USArray is the seismological component of the large EarthScope project (http://www.earthscope.org/). USArray itself has three sub-components, the Backbone, Transportable and Flexible Arrays. Data can be requested from the DMC on a per-component basis using the virtual network codes: _US-BB, _US-TA and _US-FA (respectively for each Array). More information is available here: http://www.earthscope.org/usarray/
Currently the DMC is collecting data in real-time from 17 USArray Backbone stations and 100 Transportable Array stations and data from 3 Flexible Array experiments has been archived. The real-time collection amounts to approximately 1.3 gigabytes per day of raw time series data, the bulk of which is standard USArray 40 Hz and 1 Hz seismic waveforms. The Backbone consists of 13 ANSS (US) stations and 4 AFTAC (IM) stations. The Transportable Array consists of 40 newly installed (TA) stations, 40 Caltech (CI) stations, 18 Berkeley (BK) stations, 2 ANZA (AZ) stations and soon stations from UNR (NN). Current station maps and lists are available from the DMC here: http://ds.iris.edu/earthscope/usarray/
In order to handle the increasing amount of USArray data two new DMC staff members were added this year to the USArray data analyst team: Dr. Peggy Johnson and Dr. Mary Templeton bringing the team total to three.

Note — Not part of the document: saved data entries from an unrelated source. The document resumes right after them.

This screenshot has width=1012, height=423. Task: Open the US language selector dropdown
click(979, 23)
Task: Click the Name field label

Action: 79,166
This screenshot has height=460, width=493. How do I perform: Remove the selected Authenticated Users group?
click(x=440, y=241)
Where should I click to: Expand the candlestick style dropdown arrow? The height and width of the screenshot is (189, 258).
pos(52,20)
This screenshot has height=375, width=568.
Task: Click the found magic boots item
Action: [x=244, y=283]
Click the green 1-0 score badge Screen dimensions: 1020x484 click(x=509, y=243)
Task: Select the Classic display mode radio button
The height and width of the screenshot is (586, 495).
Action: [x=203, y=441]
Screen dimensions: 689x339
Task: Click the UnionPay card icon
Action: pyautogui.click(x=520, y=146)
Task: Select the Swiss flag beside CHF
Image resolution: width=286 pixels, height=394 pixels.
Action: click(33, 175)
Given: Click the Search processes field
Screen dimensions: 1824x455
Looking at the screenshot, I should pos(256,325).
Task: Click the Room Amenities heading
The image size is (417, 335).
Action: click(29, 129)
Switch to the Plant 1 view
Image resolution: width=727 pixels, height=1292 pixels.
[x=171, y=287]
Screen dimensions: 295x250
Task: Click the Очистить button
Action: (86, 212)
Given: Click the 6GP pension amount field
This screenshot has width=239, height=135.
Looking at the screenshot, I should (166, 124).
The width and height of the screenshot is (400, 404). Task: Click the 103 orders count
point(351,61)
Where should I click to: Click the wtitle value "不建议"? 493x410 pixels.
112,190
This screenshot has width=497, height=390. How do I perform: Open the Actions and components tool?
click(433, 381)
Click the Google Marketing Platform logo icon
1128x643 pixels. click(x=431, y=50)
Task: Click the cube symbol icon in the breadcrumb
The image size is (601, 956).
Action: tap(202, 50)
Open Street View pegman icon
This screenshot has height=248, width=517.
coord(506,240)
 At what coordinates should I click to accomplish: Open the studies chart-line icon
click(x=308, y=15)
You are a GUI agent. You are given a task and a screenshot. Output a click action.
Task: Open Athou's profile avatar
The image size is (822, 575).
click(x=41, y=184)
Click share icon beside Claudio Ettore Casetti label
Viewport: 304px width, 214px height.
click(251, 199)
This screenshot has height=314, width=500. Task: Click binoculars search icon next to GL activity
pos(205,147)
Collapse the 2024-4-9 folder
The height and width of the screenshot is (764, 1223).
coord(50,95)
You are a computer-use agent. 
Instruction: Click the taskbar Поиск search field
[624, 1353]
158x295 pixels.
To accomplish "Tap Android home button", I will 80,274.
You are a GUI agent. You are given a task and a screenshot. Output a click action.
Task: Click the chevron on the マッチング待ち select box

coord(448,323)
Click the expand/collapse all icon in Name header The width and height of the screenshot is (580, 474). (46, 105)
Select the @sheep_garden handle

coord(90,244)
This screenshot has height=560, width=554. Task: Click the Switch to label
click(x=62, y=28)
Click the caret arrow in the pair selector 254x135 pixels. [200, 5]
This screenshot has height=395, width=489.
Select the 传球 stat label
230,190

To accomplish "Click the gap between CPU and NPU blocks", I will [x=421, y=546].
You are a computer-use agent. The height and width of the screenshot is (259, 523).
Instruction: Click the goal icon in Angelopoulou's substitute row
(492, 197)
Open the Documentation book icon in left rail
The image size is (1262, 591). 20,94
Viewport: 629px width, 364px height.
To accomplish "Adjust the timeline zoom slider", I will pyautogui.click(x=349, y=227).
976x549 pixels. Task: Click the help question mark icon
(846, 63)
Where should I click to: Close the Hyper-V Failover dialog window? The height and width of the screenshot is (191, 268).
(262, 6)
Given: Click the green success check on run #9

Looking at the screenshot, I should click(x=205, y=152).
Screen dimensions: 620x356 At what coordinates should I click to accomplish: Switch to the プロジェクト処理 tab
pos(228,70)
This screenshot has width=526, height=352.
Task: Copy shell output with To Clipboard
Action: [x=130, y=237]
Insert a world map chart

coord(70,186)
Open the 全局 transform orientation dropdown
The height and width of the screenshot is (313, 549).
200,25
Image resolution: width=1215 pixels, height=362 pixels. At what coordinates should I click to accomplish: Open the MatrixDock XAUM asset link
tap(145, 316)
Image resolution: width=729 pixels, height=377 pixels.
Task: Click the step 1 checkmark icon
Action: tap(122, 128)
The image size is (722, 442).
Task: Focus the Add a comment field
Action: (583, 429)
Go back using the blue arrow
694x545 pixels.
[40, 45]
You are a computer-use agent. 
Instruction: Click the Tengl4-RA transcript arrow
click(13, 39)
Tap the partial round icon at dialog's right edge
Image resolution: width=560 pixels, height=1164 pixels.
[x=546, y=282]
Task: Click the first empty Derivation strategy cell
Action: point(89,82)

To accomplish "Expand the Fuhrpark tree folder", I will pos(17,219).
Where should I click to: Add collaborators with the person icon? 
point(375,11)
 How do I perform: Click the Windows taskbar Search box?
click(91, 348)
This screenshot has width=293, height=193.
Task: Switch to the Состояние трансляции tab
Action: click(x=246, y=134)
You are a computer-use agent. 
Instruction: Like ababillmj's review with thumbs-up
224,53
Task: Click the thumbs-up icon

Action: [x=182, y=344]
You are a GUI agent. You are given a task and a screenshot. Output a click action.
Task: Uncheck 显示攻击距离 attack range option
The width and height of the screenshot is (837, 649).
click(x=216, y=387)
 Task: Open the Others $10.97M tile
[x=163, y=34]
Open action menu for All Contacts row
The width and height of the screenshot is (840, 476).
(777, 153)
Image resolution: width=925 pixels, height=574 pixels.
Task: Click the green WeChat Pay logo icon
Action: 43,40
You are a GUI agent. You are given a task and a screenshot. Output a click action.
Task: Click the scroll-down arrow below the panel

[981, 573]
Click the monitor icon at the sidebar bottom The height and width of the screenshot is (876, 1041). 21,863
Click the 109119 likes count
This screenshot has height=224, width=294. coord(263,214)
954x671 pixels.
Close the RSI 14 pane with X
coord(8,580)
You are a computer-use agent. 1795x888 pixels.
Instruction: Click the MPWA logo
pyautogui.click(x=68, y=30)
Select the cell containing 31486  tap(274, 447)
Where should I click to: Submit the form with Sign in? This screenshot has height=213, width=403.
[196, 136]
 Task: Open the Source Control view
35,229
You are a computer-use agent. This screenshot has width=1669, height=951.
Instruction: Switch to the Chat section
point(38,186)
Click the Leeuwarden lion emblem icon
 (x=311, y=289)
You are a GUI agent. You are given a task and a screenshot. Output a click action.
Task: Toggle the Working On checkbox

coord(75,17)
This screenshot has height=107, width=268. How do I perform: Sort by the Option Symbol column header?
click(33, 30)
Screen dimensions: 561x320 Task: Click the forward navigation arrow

In cooperation with network operators the DMC performs quality control on all USArray data arriving at the data center. This quality control includes everything from validating the accuracy of metadata to continuously monitoring incoming waveforms. The USArray data analyst team manually applies various methods to assess data quality. There will soon be too much data for the team to ever look at all of it. For this reason the QC procedures will always be a combination of automated problem detection systems and manual methods.
All data arriving in real-time at the DMC is processed by our Quality Analysis Control Kit (QUACK) which applies numerous measurements to the raw data. All results from QUACK are available on the web in an integrated interface:
For the DMC USArray data analysts QUACK often provides the first indication that something is wrong with a station. QUACK is continually being refined to allow more accurate identification and useful reporting of data problems.
While QUACK is a great workhorse for deriving data parameters it does not address the problem of low-latency, real-time data monitoring. For this purpose we have recently installed SeisNetWatch, a product from ISTI (http://www.isti.com/). This system allows the DMC to constantly monitor the status of all USArray stations delivering data in real-time.
All detected data problems are reported upstream to the network operators. When appropriate Data Problem Report is issued and archived at the DMC.